= Lisa Orr =

American potter and teacher of ceramics

Lisa Kay Orr is an American potter and a teacher of ceramics. Orr has work in both public and private collections, and shows her work nationally as well as internationally. Orr's work can be seen in the Fine Arts Museum of San Francisco and in Korea in the collection of the WOCEF.

==Education==
Orr earned her Bachelor of Fine Arts in 1983 from the University of Texas in Austin. She did post-graduate studies at the Southwest Craft Center in San Antonio and the University of Minnesota in Minneapolis. In addition, she studied with Betty Woodman at the University of Colorado in Boulder in 1989, before earning her Masters of Fine Arts at the New York State College of Ceramics at Alfred University in 1992.

==Studio work==
Orr works in earthenware clay, using a variety of processes that include using the potter's wheel as well as a ram press and press molds, often using multiple processes to produce one piece.

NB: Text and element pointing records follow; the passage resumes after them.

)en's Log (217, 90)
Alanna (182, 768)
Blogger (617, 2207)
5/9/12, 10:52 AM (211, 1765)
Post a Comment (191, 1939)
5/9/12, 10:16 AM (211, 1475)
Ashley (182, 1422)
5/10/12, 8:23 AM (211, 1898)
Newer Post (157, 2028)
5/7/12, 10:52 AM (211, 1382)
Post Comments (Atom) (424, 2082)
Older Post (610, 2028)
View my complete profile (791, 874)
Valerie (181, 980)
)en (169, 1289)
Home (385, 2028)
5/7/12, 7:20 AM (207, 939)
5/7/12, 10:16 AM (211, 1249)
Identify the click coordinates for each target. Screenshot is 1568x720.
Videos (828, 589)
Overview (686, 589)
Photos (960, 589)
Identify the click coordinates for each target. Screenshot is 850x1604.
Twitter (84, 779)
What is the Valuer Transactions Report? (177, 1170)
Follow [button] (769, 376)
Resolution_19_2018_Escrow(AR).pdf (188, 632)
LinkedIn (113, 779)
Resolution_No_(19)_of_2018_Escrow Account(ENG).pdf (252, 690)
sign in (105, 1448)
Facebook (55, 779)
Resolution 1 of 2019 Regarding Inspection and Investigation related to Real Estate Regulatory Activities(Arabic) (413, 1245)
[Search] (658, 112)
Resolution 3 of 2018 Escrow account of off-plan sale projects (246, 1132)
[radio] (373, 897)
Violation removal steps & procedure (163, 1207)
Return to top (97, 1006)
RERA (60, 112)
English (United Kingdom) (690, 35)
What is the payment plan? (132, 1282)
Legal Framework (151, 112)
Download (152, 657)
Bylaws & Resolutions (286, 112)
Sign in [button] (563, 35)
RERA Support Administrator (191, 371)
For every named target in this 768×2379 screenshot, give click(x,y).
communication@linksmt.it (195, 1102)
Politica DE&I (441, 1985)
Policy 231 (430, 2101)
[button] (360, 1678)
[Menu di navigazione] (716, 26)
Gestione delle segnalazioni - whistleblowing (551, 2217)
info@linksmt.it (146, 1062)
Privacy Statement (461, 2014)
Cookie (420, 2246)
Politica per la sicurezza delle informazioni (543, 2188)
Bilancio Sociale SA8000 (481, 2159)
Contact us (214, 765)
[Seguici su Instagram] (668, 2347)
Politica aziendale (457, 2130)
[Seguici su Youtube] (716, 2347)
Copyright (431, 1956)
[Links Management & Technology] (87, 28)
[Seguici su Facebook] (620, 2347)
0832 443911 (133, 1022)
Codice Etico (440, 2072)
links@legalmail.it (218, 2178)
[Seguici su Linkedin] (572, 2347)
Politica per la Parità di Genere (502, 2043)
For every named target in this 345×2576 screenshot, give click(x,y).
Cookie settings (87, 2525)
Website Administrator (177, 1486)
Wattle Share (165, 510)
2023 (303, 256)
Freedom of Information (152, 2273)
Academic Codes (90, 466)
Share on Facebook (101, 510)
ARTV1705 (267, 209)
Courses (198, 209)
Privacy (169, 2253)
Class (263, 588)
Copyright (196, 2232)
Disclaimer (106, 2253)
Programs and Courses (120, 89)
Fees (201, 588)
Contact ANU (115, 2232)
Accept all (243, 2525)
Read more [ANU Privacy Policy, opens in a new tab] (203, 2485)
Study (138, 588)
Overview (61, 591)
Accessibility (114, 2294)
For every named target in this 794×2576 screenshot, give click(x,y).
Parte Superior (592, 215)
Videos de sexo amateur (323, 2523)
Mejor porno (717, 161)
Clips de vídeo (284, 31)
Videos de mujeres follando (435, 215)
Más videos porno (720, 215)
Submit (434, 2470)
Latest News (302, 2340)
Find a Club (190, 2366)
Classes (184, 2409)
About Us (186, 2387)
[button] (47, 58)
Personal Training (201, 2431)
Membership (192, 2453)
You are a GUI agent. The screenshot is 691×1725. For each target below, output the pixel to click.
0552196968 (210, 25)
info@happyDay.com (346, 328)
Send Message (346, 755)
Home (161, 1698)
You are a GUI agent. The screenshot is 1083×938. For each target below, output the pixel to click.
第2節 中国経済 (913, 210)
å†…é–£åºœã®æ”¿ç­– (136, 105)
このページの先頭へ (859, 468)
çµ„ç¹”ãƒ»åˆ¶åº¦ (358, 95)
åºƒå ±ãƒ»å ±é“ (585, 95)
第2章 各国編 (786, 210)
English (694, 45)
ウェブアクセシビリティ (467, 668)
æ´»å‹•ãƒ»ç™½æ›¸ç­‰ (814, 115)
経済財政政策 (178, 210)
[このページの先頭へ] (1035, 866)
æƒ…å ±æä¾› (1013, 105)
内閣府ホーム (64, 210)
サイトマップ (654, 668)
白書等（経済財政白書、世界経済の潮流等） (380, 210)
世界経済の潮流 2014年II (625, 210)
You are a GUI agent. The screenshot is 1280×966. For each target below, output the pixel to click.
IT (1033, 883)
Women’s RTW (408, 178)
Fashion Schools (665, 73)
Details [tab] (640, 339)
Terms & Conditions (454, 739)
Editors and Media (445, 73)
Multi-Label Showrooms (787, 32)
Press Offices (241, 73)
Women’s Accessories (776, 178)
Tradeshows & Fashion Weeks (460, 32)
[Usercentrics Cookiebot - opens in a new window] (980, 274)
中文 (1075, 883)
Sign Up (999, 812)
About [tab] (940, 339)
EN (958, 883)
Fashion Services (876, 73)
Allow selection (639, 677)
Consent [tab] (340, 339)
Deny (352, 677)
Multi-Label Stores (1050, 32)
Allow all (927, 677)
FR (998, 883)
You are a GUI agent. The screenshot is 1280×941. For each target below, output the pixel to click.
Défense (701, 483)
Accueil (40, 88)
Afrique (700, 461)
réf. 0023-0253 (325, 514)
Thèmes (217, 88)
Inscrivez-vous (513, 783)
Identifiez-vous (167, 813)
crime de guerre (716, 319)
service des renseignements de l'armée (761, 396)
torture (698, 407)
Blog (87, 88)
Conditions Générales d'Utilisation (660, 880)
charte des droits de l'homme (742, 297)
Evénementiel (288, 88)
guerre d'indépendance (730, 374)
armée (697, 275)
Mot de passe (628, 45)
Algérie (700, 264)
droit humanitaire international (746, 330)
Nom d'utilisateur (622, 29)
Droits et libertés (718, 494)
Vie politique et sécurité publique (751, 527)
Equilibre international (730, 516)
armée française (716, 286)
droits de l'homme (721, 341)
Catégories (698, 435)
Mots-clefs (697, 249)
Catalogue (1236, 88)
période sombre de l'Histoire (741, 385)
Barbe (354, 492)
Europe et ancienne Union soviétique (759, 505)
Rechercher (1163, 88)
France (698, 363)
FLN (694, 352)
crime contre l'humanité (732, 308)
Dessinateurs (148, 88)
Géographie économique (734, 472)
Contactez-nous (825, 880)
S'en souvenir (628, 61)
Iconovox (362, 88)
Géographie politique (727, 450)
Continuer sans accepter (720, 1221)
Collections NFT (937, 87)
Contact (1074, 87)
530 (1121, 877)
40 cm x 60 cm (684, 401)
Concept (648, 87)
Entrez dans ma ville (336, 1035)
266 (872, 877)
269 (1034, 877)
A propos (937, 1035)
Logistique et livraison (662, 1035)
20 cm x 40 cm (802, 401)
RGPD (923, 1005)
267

Her work, which includes platters, bowls and plates, are organic in form and functional in purpose.

Orr's work is primarily influenced by Mexican folk pottery and is characterized by the terra sigillata, stamps, slips and sprigs she uses to finish the surface, and by her layers of multi-colored glazes.

Orr believes that studio pottery is artistically significant and as a result and in collaboration with five other artists, co-founded the Art of the Pot studio tour. This is an invitational tour where nationally known potters are invited to show their work along with the collaborators in their studios.

She has been awarded grants including a Fulbright, National Endowment for the Arts and the Mid-America Arts Alliance.

==Public Collections==
Source:
- American Museum of Ceramic Art, Pomona, California
- ArtStream Ceramic Library, Denver, Colorado
- Fine Arts Museums of San Francisco, San Francisco, California
- International Museum of Dinnerware Design, Ann Arbor, Michigan
- Kennedy Museum of Art, Ohio University, Athens, Ohio
- The Rosenfield Collection
- San Angelo Museum of Fine Arts, San Angelo, Texas
- San Antonio Museum of Art, San Antonio, Texas
- Schein-Joseph International Museum of Ceramic Arts, Alfred University, Alfred, New York
- South Texas Institute for the Arts, Corpus Christi, Texas
- Yeoju World Ceramic Livingware Gallery, Icheon, South Korea

==Publications==
Source:
- Orr, Lisa. "Studio Visit." Ceramics Monthly (September 2011).
- _______. "Backwards into the Future: Technology and Sustainability." The Studio Potter (2008).
- _______. "Synaesthesia: A Potter's Experience and Research." The Studio Potter (2006).
- _______.  "A Macedonian Pottery Village." The Studio Potter (Spring 1998).